Several suggestions have been made. In the case of South Africa, which has been ‘accused’ of granting more patents on pharmaceutical products than even most developed countries, it has been suggested that the patent laws should be reformed to:


(i) introduce patent opposition procedures so third parties can submit evidence as to why some patent applications should not be granted [As discussed on the IPKat, patent opposition, albeit via the courts in Netherlands led to the invalidation of patent on Ethiopian teff]

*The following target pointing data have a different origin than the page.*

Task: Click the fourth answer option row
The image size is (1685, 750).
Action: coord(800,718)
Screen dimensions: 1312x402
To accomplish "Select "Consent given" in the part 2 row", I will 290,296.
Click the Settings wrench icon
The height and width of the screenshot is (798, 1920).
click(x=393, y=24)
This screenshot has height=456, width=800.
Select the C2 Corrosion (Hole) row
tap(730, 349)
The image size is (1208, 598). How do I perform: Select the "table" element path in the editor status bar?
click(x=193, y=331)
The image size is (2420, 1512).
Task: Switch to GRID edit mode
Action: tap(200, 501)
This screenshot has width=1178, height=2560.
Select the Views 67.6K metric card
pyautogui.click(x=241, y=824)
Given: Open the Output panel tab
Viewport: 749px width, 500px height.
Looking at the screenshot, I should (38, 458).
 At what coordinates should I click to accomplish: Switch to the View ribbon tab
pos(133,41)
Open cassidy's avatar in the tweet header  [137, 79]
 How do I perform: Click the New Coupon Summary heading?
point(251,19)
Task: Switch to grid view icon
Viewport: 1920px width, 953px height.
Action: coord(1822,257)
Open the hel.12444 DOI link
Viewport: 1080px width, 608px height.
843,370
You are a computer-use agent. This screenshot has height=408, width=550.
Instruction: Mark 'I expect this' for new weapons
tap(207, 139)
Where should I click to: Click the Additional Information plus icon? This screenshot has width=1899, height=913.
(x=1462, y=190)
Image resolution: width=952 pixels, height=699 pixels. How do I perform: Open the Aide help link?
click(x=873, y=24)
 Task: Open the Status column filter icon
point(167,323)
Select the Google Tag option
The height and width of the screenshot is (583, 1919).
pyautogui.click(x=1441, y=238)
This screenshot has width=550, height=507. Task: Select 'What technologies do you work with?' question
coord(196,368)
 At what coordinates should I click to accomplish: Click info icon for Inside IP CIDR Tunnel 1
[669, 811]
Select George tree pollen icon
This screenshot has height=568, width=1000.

(ii) limit the granting of patents on new uses of, and minor modifications to existing medicines. [Zambia’s Patent Act excludes “new uses of a known product, including the second use of a medicine” from patentability. India and Argentina also make similar exclusion.]
(iii) adopt an examination system and move from the current registration system that allow ‘weak’ patents to scale through to grant.
(iv) Simplify the process and procedure for issuing compulsory licences.


These suggestions are all about taking advantage of the flexibilities available in the TRIPS Agreement and adapting them to suit the socio-economic realities in Africa particularly with respect to access to medicines. Indeed, the report on Assessing Regional Integration in Africa (ARIA) IX discussed here makes similar suggestions to inform the negotiations on the Protocol on IP, which will form part of the Agreement establishing the African Continental Free Trade Area (AfCFTA).